• **Exercise instructions**
Please reproduce the entries below exactly, starting at the first line and ending with the line that holds "Domenico Block (27, 2107)".

======== Records for the task ========

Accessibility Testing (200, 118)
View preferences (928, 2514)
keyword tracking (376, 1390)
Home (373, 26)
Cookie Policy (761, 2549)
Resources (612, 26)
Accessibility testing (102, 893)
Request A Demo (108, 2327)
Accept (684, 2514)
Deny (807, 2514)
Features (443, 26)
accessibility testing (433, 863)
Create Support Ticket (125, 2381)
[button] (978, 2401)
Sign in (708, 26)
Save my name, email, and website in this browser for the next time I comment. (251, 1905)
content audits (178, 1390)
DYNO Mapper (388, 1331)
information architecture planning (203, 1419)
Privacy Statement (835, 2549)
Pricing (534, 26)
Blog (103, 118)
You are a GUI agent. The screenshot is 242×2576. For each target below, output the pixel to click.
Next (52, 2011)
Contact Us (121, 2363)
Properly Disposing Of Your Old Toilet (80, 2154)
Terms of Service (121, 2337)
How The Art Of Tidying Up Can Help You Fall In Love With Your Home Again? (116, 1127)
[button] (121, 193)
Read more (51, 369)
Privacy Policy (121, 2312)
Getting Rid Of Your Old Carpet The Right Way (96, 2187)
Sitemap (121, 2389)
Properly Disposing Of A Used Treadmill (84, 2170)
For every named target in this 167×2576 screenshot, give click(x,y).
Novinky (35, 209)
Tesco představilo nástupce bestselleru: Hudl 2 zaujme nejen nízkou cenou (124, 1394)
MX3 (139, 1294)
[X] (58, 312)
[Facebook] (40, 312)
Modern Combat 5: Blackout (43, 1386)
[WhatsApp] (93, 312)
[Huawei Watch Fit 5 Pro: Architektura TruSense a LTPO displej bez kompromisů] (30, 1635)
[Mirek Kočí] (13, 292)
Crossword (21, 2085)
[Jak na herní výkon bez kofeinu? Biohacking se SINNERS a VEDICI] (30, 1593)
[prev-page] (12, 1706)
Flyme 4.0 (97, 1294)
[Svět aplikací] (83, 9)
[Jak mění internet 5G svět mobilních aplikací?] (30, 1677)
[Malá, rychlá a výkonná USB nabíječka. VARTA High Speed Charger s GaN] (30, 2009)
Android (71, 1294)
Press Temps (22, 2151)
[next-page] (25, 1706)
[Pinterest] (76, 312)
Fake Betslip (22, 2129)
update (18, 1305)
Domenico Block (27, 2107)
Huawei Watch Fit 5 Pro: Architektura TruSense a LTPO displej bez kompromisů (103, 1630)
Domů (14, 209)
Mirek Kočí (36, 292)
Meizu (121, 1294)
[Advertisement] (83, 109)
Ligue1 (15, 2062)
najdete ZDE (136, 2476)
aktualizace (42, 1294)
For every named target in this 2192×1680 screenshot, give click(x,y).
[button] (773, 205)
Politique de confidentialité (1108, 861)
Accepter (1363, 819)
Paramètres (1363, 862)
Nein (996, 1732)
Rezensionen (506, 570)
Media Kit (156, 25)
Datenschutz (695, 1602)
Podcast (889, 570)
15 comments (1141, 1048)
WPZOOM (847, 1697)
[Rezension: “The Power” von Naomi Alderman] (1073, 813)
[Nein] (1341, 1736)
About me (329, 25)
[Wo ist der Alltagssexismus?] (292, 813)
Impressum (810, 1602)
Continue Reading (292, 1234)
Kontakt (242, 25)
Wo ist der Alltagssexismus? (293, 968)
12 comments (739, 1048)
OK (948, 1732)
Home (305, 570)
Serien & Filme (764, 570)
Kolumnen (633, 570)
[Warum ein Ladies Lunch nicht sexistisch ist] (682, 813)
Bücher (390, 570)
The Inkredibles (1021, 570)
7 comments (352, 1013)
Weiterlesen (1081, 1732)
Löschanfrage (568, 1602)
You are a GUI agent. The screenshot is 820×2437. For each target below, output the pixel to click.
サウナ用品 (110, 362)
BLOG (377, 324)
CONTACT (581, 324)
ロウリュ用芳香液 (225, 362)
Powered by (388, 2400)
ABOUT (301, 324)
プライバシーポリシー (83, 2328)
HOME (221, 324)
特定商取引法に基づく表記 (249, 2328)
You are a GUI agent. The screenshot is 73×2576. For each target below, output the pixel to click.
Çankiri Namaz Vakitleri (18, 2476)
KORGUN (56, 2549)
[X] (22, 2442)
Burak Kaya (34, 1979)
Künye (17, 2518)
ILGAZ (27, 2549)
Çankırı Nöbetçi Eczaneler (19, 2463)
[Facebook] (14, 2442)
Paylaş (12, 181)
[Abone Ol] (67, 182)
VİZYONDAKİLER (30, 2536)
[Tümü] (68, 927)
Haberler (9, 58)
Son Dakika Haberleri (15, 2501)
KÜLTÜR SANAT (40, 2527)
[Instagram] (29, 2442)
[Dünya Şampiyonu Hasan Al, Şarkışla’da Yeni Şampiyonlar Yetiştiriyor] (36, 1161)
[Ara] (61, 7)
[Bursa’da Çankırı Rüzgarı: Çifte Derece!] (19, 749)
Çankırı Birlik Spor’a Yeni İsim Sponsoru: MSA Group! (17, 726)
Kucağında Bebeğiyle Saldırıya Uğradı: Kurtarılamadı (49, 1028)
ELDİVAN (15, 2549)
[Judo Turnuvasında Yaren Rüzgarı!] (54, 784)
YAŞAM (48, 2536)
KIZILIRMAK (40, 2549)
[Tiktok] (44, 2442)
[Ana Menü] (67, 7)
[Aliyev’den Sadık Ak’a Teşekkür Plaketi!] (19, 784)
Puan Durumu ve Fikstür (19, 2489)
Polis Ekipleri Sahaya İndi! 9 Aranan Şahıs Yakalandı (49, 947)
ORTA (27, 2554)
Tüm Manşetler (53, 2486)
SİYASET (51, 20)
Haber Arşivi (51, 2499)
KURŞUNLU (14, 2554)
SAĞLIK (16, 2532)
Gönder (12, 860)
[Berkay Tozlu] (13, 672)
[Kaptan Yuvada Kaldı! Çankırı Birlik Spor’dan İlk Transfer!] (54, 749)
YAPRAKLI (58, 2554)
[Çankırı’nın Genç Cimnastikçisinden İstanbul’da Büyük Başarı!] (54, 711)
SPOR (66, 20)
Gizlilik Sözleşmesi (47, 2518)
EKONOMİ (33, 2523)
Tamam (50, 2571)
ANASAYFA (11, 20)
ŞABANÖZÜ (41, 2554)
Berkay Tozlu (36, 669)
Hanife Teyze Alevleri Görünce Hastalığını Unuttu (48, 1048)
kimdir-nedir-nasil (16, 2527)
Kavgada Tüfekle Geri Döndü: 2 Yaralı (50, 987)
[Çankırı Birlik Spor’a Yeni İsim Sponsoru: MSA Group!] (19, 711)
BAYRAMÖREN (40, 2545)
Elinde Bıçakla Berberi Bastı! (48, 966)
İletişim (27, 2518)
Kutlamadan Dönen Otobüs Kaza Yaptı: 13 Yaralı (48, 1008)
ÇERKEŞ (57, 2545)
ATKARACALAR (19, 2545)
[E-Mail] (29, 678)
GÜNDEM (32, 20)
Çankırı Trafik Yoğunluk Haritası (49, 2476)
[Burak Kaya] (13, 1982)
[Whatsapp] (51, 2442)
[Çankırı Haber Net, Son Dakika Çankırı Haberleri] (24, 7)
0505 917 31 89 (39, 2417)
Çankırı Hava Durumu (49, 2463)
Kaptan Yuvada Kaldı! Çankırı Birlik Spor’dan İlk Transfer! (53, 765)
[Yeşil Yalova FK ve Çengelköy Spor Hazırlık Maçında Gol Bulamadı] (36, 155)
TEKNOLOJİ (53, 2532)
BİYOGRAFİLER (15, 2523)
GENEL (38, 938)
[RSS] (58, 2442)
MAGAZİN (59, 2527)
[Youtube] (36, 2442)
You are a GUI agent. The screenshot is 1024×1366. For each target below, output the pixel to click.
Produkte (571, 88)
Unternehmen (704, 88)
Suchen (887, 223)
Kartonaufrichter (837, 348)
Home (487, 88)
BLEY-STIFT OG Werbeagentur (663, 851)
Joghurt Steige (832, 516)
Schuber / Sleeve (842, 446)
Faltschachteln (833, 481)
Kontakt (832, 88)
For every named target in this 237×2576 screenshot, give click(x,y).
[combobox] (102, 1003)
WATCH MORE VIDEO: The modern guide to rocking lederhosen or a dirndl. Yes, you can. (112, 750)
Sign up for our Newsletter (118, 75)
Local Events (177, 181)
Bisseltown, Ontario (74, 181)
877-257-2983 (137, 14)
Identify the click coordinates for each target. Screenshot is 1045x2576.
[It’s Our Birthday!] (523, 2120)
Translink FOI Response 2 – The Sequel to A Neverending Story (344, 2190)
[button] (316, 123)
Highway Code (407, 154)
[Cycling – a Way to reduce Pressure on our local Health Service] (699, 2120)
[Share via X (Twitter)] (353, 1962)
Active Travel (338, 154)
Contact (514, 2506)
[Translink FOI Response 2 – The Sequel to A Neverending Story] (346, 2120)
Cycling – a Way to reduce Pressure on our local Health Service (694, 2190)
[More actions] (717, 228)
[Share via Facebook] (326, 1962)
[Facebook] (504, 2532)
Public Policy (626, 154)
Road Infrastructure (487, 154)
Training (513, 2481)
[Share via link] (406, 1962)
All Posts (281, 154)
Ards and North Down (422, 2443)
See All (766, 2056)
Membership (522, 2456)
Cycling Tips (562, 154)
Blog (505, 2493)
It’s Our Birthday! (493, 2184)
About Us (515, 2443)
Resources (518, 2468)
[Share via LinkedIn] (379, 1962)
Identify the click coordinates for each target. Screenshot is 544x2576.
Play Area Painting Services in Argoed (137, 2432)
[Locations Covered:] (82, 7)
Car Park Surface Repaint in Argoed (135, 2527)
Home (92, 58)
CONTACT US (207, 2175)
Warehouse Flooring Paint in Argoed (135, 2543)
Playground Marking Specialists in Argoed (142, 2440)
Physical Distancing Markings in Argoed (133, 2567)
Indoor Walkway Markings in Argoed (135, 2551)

========

• **Your solution**
Accessibility Testing (200, 118)
View preferences (928, 2514)
keyword tracking (376, 1390)
Home (373, 26)
Cookie Policy (761, 2549)
Resources (612, 26)
Accessibility testing (102, 893)
Request A Demo (108, 2327)
Accept (684, 2514)
Deny (807, 2514)
Features (443, 26)
accessibility testing (433, 863)
Create Support Ticket (125, 2381)
[button] (978, 2401)
Sign in (708, 26)
Save my name, email, and website in this browser for the next time I comment. (251, 1905)
content audits (178, 1390)
DYNO Mapper (388, 1331)
information architecture planning (203, 1419)
Privacy Statement (835, 2549)
Pricing (534, 26)
Blog (103, 118)
You are a GUI agent. The screenshot is 242×2576. For each target below, output the pixel to click.
Next (52, 2011)
Contact Us (121, 2363)
Properly Disposing Of Your Old Toilet (80, 2154)
Terms of Service (121, 2337)
How The Art Of Tidying Up Can Help You Fall In Love With Your Home Again? (116, 1127)
[button] (121, 193)
Read more (51, 369)
Privacy Policy (121, 2312)
Getting Rid Of Your Old Carpet The Right Way (96, 2187)
Sitemap (121, 2389)
Properly Disposing Of A Used Treadmill (84, 2170)
For every named target in this 167×2576 screenshot, give click(x,y).
Novinky (35, 209)
Tesco představilo nástupce bestselleru: Hudl 2 zaujme nejen nízkou cenou (124, 1394)
MX3 (139, 1294)
[X] (58, 312)
[Facebook] (40, 312)
Modern Combat 5: Blackout (43, 1386)
[WhatsApp] (93, 312)
[Huawei Watch Fit 5 Pro: Architektura TruSense a LTPO displej bez kompromisů] (30, 1635)
[Mirek Kočí] (13, 292)
Crossword (21, 2085)
[Jak na herní výkon bez kofeinu? Biohacking se SINNERS a VEDICI] (30, 1593)
[prev-page] (12, 1706)
Flyme 4.0 (97, 1294)
[Svět aplikací] (83, 9)
[Jak mění internet 5G svět mobilních aplikací?] (30, 1677)
[Malá, rychlá a výkonná USB nabíječka. VARTA High Speed Charger s GaN] (30, 2009)
Android (71, 1294)
Press Temps (22, 2151)
[next-page] (25, 1706)
[Pinterest] (76, 312)
Fake Betslip (22, 2129)
update (18, 1305)
Domenico Block (27, 2107)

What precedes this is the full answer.